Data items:
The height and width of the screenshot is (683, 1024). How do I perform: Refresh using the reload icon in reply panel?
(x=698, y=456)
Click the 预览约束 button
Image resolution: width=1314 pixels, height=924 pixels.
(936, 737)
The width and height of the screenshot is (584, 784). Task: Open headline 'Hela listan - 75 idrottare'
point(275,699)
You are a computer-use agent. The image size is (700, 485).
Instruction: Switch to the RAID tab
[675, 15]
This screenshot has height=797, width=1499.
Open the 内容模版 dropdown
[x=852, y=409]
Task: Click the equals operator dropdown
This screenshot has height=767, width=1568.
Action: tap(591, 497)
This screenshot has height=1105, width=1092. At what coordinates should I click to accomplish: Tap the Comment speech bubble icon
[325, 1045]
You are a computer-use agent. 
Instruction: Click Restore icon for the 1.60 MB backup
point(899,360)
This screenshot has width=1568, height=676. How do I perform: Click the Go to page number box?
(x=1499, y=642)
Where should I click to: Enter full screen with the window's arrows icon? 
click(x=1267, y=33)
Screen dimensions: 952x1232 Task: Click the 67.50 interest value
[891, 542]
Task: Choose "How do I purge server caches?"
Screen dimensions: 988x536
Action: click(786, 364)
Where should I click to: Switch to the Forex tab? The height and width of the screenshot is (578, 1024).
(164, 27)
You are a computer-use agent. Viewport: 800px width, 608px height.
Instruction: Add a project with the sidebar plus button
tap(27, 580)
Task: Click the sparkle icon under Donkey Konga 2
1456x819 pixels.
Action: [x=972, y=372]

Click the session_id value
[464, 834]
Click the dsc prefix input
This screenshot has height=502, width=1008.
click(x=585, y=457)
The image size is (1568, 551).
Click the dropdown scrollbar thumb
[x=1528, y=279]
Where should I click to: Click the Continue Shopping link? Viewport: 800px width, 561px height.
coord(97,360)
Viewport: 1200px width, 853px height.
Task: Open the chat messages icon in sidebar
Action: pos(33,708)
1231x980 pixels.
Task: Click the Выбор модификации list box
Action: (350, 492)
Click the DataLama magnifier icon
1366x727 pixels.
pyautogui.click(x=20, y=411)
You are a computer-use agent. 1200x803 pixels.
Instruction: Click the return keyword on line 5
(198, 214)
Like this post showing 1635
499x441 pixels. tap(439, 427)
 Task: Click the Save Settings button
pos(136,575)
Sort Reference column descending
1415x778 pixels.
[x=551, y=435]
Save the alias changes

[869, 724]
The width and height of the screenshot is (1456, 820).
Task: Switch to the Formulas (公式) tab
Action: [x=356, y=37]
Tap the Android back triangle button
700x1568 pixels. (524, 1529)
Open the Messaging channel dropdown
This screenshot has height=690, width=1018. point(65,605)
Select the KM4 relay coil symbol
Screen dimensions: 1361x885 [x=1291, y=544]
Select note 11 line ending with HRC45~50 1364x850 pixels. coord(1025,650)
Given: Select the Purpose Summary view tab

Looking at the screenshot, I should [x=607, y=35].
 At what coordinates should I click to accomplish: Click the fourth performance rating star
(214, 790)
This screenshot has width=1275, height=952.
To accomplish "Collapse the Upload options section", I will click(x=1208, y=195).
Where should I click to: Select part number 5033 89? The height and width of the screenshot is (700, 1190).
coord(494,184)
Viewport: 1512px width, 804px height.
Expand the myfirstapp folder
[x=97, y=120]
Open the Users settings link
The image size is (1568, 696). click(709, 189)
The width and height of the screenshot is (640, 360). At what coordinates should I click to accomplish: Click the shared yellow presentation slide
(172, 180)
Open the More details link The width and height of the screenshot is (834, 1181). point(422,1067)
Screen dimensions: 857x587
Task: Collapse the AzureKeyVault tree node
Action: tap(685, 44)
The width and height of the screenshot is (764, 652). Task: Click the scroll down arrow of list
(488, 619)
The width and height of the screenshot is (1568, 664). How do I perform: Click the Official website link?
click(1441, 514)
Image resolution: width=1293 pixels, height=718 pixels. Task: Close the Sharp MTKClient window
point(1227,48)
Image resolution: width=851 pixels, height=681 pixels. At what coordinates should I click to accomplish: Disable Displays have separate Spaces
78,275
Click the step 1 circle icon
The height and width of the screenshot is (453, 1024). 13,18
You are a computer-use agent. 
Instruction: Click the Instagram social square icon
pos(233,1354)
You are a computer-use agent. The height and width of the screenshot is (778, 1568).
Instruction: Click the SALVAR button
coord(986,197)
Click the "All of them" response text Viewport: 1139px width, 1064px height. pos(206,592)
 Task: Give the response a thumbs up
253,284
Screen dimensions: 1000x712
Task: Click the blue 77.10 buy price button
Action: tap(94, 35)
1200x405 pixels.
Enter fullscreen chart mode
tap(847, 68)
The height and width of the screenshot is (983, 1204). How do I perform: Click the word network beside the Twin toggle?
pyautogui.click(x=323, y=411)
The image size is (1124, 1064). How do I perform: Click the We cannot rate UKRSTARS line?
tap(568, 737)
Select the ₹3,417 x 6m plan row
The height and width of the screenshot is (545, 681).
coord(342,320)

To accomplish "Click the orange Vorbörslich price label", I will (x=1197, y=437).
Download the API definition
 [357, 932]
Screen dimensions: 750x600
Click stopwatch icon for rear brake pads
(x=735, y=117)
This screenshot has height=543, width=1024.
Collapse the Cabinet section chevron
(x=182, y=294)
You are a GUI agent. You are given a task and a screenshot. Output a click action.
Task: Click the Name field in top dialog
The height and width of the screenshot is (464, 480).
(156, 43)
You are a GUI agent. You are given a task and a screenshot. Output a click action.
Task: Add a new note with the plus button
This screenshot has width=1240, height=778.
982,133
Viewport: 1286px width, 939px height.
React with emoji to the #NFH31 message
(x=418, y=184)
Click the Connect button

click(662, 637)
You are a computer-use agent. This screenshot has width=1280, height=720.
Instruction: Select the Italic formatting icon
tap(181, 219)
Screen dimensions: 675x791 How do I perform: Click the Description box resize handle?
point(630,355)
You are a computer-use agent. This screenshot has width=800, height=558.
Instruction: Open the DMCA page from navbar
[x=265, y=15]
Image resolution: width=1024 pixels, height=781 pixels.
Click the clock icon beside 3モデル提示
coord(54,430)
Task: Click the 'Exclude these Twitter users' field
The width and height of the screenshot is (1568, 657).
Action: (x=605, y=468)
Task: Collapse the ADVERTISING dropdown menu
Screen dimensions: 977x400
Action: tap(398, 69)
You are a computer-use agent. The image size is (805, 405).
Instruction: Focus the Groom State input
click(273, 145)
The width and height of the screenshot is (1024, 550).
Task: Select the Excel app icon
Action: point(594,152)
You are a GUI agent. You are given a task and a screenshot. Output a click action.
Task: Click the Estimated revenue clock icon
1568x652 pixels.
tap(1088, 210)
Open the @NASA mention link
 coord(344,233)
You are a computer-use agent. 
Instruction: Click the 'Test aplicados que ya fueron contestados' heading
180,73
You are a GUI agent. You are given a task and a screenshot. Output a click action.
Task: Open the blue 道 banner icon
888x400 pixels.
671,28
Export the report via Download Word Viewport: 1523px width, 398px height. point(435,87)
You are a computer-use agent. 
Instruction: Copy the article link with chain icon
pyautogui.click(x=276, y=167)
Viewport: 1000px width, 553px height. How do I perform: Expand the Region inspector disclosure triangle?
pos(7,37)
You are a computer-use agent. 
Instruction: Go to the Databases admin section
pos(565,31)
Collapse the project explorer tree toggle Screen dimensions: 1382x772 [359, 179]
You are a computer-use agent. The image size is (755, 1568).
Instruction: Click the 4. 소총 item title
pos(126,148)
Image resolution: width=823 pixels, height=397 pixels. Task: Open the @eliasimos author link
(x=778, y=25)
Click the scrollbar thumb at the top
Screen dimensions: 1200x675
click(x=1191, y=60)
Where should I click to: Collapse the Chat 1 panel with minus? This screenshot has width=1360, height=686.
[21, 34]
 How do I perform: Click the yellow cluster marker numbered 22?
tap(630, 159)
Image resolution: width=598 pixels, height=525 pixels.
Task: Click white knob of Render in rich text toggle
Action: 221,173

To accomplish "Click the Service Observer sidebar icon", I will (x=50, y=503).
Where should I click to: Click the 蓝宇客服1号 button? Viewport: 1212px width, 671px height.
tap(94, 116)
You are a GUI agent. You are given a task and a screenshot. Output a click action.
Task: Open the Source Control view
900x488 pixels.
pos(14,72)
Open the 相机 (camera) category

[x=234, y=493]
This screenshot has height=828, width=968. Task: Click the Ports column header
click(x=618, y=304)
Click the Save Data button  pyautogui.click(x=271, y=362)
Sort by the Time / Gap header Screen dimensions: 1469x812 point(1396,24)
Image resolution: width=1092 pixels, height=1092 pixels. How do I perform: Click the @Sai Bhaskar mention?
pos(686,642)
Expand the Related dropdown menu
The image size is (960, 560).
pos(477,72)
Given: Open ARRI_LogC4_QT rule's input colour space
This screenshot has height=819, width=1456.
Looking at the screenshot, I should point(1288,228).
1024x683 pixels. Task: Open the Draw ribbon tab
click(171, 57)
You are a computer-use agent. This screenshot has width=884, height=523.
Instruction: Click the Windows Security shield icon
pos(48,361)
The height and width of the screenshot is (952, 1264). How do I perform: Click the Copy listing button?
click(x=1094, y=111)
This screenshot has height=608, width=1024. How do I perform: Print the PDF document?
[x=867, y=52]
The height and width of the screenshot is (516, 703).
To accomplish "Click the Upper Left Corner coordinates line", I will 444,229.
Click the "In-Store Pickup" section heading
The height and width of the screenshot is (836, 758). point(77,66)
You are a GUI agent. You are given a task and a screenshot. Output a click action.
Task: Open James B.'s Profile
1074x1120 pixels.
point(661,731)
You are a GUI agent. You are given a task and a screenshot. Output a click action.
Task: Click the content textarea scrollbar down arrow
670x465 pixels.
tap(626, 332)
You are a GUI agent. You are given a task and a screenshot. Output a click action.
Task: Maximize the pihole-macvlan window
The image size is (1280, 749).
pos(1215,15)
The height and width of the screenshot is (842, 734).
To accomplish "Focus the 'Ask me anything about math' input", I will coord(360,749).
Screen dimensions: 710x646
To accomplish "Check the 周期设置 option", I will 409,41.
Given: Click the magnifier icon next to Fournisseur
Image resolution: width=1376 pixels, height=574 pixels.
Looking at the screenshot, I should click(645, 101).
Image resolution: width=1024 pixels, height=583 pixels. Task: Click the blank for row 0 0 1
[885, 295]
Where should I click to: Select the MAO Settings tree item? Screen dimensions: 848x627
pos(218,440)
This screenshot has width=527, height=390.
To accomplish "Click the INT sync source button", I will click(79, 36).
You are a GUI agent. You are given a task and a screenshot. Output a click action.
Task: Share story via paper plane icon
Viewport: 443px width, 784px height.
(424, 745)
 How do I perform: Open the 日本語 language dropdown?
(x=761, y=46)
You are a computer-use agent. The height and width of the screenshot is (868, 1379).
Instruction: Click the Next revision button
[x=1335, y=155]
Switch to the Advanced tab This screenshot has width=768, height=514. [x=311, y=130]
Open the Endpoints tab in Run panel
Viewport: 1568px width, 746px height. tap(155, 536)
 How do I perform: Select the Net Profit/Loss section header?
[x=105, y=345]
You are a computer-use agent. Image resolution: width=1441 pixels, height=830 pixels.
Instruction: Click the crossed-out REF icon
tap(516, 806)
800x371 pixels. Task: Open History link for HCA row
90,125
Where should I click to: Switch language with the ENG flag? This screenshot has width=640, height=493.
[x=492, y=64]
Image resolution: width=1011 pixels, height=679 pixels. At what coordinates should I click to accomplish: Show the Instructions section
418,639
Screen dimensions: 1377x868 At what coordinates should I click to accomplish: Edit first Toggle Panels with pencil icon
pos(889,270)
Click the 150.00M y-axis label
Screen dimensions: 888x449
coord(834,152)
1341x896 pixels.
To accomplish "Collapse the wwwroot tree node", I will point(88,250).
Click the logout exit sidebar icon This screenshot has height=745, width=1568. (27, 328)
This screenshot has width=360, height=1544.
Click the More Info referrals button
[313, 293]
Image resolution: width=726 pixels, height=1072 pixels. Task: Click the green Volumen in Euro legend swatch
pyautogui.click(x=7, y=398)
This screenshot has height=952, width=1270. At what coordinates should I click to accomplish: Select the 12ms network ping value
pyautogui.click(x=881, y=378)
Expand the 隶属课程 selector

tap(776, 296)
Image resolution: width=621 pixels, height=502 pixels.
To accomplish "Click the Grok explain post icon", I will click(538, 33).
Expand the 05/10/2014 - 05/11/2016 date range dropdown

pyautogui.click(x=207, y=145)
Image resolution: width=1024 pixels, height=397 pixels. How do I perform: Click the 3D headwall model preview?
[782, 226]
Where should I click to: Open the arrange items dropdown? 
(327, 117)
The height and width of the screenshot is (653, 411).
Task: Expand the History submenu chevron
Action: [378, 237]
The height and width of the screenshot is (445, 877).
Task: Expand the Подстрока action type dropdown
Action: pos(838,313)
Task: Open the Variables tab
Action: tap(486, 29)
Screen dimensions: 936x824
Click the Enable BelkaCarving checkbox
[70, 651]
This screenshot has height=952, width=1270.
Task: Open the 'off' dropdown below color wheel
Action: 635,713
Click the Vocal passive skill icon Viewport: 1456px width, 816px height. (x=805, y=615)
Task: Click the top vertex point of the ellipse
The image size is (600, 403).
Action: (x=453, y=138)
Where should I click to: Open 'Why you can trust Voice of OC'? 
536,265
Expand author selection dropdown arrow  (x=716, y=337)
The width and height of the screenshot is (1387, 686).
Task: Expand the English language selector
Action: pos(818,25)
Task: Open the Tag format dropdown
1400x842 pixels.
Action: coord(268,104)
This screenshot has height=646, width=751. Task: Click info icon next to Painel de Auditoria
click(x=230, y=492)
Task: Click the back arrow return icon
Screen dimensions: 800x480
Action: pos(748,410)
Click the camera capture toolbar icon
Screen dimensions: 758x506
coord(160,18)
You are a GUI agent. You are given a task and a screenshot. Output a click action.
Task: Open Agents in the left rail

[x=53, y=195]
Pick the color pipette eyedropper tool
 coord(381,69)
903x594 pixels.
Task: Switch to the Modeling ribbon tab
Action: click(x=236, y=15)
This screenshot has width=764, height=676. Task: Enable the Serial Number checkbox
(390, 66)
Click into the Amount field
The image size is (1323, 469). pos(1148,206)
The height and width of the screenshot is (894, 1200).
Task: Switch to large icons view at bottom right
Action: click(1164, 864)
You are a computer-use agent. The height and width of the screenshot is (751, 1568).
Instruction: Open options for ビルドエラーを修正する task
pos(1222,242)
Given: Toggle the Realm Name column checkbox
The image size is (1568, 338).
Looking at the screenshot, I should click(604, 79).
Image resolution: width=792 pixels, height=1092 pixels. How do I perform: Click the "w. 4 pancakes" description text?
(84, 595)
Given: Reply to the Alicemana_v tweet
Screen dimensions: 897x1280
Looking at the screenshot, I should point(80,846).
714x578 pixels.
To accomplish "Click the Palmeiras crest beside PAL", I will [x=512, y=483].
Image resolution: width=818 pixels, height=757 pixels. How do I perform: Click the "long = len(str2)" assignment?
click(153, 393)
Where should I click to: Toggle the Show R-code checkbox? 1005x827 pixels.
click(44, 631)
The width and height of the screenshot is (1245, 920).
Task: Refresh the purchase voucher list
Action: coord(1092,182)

WHAT YOU HAVE TO DO -> Each line from the one containing "Pick the color pipette eyedropper tool" to the last line above must be returned exactly, and no line outside that range.

RESPONSE TO THE TASK ->
Pick the color pipette eyedropper tool
 coord(381,69)
903x594 pixels.
Task: Switch to the Modeling ribbon tab
Action: click(x=236, y=15)
This screenshot has width=764, height=676. Task: Enable the Serial Number checkbox
(390, 66)
Click into the Amount field
The image size is (1323, 469). pos(1148,206)
The height and width of the screenshot is (894, 1200).
Task: Switch to large icons view at bottom right
Action: click(1164, 864)
You are a computer-use agent. The height and width of the screenshot is (751, 1568).
Instruction: Open options for ビルドエラーを修正する task
pos(1222,242)
Given: Toggle the Realm Name column checkbox
The image size is (1568, 338).
Looking at the screenshot, I should click(604, 79).
Image resolution: width=792 pixels, height=1092 pixels. How do I perform: Click the "w. 4 pancakes" description text?
(84, 595)
Given: Reply to the Alicemana_v tweet
Screen dimensions: 897x1280
Looking at the screenshot, I should point(80,846).
714x578 pixels.
To accomplish "Click the Palmeiras crest beside PAL", I will [x=512, y=483].
Image resolution: width=818 pixels, height=757 pixels. How do I perform: Click the "long = len(str2)" assignment?
click(153, 393)
Where should I click to: Toggle the Show R-code checkbox? 1005x827 pixels.
click(44, 631)
The width and height of the screenshot is (1245, 920).
Task: Refresh the purchase voucher list
Action: coord(1092,182)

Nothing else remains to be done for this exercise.